:: Task to carry out ::
Please write out, exactly as given, every line of the entries below up to and including the line with "Task: Click part number 3 for the gasket".
[[ Supplied material open ]]
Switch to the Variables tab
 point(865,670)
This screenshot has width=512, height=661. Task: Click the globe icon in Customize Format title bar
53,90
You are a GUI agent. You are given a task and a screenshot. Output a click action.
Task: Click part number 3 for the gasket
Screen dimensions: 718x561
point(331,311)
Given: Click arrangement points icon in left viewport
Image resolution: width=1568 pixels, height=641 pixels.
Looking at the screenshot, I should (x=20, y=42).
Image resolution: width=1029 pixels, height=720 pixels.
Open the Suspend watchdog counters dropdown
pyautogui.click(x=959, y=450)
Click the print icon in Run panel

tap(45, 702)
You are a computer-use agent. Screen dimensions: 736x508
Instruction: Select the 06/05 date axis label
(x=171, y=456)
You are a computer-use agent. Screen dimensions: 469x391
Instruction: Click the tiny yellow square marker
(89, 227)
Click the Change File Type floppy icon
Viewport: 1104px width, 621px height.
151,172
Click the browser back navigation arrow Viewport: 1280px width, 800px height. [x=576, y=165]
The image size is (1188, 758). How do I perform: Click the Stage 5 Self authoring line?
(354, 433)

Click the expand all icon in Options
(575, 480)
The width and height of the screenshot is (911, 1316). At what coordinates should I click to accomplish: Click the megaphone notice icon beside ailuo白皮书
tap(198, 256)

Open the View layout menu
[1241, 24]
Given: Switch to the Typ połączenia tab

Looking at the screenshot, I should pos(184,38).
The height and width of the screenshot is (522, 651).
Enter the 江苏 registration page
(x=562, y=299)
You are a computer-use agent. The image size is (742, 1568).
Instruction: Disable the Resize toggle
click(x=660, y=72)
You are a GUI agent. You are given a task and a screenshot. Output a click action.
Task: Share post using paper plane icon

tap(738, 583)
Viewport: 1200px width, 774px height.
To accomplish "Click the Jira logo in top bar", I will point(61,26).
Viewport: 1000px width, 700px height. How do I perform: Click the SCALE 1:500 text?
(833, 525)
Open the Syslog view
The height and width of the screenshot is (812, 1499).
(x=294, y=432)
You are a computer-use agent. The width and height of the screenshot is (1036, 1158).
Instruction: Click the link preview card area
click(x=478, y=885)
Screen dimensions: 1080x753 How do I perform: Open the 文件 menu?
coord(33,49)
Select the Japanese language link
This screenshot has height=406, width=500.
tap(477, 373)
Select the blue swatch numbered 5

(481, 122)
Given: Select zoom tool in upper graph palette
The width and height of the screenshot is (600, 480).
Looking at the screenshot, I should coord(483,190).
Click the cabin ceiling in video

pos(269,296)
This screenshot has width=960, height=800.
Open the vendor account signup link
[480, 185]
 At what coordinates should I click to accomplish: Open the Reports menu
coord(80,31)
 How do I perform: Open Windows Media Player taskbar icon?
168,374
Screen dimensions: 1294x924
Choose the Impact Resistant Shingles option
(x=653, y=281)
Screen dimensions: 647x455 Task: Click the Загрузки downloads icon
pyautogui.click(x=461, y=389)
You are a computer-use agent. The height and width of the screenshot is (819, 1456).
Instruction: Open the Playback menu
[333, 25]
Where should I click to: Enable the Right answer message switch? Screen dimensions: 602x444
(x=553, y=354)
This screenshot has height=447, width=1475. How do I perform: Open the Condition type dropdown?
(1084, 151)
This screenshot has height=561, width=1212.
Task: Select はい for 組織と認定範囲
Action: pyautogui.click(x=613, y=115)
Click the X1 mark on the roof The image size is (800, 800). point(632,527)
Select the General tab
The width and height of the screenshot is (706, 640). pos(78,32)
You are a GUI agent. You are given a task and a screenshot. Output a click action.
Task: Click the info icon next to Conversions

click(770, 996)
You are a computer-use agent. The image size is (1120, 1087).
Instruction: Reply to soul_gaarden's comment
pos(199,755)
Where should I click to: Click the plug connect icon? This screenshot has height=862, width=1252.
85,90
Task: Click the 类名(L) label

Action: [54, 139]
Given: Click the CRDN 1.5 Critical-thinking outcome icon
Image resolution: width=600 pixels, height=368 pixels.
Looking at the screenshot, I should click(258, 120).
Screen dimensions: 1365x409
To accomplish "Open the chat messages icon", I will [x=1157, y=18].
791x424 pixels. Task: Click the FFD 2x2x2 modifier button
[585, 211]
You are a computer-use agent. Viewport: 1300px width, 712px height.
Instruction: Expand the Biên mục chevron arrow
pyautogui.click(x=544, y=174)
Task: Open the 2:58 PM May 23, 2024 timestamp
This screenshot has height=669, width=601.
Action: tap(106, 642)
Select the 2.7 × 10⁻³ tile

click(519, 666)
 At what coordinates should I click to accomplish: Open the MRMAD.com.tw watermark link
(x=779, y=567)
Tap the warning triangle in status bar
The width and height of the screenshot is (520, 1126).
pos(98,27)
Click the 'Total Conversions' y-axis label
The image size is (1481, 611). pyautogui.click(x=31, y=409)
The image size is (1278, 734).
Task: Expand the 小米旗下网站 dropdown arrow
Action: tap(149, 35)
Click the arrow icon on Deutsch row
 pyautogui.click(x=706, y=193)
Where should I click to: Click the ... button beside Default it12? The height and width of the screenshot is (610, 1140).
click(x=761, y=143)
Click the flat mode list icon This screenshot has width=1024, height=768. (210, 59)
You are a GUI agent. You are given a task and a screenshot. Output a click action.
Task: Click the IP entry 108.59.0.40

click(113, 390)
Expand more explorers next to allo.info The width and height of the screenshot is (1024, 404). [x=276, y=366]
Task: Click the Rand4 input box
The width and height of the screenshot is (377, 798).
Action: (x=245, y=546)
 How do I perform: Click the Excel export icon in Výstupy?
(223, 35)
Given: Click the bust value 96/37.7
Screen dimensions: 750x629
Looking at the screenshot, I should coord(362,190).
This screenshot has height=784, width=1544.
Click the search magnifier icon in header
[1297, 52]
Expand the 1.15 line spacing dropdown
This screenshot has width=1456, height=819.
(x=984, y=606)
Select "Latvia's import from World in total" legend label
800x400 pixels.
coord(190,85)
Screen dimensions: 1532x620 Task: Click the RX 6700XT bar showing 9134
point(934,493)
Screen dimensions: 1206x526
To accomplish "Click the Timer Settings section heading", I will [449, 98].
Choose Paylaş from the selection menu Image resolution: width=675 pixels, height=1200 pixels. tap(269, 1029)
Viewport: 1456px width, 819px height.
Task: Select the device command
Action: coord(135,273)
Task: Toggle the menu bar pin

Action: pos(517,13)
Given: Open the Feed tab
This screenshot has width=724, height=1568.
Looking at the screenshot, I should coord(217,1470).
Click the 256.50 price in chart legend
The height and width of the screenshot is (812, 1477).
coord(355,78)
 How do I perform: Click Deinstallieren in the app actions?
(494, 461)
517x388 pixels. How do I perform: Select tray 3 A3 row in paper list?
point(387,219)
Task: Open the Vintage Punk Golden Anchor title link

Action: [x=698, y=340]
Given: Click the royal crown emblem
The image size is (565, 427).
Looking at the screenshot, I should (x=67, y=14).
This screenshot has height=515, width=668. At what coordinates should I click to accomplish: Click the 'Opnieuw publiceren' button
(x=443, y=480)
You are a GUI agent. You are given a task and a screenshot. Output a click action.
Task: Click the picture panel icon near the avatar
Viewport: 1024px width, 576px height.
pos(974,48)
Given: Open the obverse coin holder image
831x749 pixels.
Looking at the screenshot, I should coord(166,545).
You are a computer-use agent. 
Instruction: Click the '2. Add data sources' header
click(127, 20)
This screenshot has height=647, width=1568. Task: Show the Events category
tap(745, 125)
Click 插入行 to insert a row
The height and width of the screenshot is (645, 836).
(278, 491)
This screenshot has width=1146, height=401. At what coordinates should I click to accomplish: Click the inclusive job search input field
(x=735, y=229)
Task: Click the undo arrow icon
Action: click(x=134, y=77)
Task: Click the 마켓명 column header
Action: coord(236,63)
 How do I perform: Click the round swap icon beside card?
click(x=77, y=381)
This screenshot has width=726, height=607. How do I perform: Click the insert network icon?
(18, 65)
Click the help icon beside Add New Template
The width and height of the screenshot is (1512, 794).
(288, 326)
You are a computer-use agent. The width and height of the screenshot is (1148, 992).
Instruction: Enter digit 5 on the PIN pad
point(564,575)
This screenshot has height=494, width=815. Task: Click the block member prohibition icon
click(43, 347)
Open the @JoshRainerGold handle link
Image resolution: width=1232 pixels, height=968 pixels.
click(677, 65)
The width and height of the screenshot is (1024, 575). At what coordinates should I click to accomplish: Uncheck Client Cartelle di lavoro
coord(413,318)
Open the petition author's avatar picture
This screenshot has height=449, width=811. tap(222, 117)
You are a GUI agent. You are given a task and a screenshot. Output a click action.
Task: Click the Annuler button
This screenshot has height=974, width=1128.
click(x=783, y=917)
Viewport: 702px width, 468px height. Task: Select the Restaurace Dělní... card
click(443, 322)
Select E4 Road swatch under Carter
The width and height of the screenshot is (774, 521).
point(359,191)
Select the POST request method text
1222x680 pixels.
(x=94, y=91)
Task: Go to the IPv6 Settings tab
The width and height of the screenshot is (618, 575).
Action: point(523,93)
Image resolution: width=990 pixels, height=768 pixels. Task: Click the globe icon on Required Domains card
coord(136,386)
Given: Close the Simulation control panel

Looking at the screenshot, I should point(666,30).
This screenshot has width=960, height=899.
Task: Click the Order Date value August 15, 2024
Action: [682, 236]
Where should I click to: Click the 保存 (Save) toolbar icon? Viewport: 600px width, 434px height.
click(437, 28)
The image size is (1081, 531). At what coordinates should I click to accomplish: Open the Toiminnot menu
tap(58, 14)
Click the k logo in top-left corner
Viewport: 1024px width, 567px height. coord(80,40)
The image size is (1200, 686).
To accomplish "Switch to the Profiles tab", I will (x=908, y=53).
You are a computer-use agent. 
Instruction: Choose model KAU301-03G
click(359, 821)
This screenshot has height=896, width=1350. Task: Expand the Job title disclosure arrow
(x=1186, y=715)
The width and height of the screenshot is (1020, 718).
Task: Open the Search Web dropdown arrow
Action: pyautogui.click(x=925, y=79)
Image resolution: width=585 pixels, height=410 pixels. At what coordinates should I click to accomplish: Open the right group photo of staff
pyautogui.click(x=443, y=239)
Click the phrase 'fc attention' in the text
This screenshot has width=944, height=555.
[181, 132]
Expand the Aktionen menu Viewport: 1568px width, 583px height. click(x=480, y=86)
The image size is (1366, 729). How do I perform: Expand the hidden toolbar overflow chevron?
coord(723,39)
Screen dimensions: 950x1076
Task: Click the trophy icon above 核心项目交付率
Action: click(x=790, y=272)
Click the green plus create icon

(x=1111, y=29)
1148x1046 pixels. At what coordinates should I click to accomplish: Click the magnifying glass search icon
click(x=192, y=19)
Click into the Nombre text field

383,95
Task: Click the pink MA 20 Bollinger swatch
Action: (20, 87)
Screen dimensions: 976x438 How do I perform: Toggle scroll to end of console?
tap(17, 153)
[[ Supplied material closed ]]
:: Result of the exercise ::
Switch to the Variables tab
 point(865,670)
This screenshot has width=512, height=661. Task: Click the globe icon in Customize Format title bar
53,90
You are a GUI agent. You are given a task and a screenshot. Output a click action.
Task: Click part number 3 for the gasket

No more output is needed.